DIRECTIONS:
Provide again, from the entries below, every line from the one containing "Screen dimensions: 772x413" through the one containing "Task: Select the 铸造研究 casting shield icon", exactly as written, and no other line.

MATERIAL PROVIDED:
-.-.-
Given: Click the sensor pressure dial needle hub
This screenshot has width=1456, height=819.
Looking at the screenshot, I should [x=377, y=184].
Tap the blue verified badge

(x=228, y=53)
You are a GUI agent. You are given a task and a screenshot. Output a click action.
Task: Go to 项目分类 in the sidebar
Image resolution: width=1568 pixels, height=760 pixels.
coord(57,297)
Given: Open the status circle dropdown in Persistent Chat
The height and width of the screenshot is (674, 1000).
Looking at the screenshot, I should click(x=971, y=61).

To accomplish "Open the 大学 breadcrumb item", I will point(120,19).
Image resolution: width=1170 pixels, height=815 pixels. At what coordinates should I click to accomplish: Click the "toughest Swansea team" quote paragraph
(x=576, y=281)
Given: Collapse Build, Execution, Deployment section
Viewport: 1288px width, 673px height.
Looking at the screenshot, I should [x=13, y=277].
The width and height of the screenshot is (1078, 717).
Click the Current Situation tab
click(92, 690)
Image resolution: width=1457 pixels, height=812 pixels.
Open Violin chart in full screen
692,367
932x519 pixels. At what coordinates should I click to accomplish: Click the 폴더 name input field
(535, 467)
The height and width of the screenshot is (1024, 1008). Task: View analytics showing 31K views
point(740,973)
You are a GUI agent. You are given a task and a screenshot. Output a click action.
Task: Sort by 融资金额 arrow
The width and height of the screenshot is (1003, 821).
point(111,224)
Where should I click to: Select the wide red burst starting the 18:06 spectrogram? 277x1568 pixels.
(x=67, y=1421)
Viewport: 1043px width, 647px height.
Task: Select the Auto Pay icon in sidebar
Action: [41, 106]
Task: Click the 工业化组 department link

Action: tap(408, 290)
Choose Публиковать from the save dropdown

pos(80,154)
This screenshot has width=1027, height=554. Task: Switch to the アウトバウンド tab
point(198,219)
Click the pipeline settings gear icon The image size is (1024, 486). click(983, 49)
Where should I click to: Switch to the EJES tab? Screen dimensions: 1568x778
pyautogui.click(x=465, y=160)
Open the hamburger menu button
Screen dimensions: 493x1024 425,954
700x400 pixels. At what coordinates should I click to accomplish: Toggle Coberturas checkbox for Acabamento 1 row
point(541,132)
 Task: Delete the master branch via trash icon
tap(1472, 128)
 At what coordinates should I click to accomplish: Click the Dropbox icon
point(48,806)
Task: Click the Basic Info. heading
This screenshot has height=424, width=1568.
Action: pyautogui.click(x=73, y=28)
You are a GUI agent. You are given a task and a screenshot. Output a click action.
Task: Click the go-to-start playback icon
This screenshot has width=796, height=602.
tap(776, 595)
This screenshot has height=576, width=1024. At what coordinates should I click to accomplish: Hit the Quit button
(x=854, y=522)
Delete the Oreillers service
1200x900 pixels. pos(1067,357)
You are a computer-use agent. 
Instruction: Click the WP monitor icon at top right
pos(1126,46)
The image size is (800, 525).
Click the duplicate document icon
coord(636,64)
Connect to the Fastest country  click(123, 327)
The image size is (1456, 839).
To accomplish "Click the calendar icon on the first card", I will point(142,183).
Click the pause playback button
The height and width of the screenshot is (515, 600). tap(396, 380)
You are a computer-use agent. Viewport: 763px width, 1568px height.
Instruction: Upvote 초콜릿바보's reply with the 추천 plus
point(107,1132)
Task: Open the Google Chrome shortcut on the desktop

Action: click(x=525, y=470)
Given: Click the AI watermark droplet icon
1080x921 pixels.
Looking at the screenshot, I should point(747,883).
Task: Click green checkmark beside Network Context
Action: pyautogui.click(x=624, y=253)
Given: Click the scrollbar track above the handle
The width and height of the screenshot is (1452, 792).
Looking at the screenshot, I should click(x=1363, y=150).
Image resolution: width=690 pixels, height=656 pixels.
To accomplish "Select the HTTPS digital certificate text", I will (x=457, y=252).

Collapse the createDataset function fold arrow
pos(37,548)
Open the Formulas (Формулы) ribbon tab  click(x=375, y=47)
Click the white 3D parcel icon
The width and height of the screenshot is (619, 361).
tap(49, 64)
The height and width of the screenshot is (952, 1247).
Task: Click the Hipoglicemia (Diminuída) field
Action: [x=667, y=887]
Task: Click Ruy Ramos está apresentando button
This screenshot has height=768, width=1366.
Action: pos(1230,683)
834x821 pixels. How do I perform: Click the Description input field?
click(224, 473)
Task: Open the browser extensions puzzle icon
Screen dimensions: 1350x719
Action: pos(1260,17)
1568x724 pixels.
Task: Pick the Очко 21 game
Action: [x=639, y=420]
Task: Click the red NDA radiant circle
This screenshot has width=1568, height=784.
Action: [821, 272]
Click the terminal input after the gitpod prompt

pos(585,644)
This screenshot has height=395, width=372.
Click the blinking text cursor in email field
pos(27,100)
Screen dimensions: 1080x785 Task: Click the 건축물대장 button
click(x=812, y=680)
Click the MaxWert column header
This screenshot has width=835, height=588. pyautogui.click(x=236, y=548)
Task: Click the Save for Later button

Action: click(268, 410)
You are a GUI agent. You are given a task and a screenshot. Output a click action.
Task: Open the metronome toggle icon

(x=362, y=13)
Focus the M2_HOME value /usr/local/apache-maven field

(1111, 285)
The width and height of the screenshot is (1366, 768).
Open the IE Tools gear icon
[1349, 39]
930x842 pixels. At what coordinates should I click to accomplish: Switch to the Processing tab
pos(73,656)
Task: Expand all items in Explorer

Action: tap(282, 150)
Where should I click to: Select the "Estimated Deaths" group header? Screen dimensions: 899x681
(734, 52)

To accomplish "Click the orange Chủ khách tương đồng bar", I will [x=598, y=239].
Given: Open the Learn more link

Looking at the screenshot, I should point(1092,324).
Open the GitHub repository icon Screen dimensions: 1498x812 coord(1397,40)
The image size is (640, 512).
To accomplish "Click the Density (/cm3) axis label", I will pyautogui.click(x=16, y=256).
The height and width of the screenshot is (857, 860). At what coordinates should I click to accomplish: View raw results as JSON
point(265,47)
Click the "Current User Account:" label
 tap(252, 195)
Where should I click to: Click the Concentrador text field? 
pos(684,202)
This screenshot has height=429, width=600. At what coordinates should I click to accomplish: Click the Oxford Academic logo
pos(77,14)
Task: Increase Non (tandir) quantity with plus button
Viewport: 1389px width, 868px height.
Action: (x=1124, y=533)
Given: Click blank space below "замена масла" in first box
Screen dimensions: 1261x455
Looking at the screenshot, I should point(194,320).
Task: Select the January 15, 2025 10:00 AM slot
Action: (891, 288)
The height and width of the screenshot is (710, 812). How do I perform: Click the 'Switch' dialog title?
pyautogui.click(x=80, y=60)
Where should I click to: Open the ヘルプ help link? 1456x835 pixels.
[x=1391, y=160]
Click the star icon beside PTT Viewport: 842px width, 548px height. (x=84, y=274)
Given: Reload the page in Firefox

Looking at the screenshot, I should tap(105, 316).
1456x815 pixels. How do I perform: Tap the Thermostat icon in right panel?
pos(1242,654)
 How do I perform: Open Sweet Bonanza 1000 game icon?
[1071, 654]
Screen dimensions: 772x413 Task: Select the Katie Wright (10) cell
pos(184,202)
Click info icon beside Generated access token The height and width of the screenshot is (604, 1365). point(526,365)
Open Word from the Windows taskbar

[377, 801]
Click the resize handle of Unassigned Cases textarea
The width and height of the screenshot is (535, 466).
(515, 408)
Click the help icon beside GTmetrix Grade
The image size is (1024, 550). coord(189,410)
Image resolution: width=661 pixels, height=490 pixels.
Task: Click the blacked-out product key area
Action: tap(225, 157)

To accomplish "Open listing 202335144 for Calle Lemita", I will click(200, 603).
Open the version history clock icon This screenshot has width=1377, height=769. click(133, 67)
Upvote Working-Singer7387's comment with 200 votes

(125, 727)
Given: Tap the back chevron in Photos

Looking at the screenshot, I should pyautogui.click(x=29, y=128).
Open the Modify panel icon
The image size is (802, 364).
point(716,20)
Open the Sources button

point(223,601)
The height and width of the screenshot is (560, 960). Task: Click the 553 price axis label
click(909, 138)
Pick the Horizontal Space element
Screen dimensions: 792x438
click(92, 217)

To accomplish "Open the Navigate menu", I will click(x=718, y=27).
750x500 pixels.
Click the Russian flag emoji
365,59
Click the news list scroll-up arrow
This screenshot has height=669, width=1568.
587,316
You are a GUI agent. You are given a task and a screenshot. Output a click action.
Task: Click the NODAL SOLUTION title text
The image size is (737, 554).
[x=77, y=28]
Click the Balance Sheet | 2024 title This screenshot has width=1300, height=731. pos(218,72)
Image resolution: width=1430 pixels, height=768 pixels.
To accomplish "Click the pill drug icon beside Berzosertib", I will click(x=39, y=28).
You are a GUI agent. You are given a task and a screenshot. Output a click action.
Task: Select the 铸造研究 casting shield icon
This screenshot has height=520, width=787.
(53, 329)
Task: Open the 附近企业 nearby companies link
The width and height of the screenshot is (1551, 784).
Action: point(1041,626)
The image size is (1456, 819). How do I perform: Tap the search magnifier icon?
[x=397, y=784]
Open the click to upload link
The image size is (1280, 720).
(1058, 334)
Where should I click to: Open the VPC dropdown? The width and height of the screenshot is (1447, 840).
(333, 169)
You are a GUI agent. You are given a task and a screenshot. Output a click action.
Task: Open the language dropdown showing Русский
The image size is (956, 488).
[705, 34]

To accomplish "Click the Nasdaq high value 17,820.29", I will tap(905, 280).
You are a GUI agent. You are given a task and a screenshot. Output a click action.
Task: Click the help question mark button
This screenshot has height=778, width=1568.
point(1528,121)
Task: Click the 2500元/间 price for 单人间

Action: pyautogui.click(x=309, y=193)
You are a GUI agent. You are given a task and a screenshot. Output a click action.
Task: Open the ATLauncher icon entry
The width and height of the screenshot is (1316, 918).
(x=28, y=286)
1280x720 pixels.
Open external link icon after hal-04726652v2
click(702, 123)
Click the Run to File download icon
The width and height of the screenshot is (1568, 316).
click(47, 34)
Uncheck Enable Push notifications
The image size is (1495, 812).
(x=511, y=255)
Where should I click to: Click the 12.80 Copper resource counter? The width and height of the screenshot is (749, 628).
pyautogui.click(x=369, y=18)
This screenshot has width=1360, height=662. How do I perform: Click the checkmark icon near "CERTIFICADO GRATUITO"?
-.-.-
SOLUTION TO THIS TASK:
Screen dimensions: 772x413 Task: Select the Katie Wright (10) cell
pos(184,202)
Click info icon beside Generated access token The height and width of the screenshot is (604, 1365). point(526,365)
Open Word from the Windows taskbar

[377, 801]
Click the resize handle of Unassigned Cases textarea
The width and height of the screenshot is (535, 466).
(515, 408)
Click the help icon beside GTmetrix Grade
The image size is (1024, 550). coord(189,410)
Image resolution: width=661 pixels, height=490 pixels.
Task: Click the blacked-out product key area
Action: tap(225, 157)

To accomplish "Open listing 202335144 for Calle Lemita", I will click(200, 603).
Open the version history clock icon This screenshot has width=1377, height=769. click(133, 67)
Upvote Working-Singer7387's comment with 200 votes

(125, 727)
Given: Tap the back chevron in Photos

Looking at the screenshot, I should pyautogui.click(x=29, y=128).
Open the Modify panel icon
The image size is (802, 364).
point(716,20)
Open the Sources button

point(223,601)
The height and width of the screenshot is (560, 960). Task: Click the 553 price axis label
click(909, 138)
Pick the Horizontal Space element
Screen dimensions: 792x438
click(92, 217)

To accomplish "Open the Navigate menu", I will click(x=718, y=27).
750x500 pixels.
Click the Russian flag emoji
365,59
Click the news list scroll-up arrow
This screenshot has height=669, width=1568.
587,316
You are a GUI agent. You are given a task and a screenshot. Output a click action.
Task: Click the NODAL SOLUTION title text
The image size is (737, 554).
[x=77, y=28]
Click the Balance Sheet | 2024 title This screenshot has width=1300, height=731. pos(218,72)
Image resolution: width=1430 pixels, height=768 pixels.
To accomplish "Click the pill drug icon beside Berzosertib", I will click(x=39, y=28).
You are a GUI agent. You are given a task and a screenshot. Output a click action.
Task: Select the 铸造研究 casting shield icon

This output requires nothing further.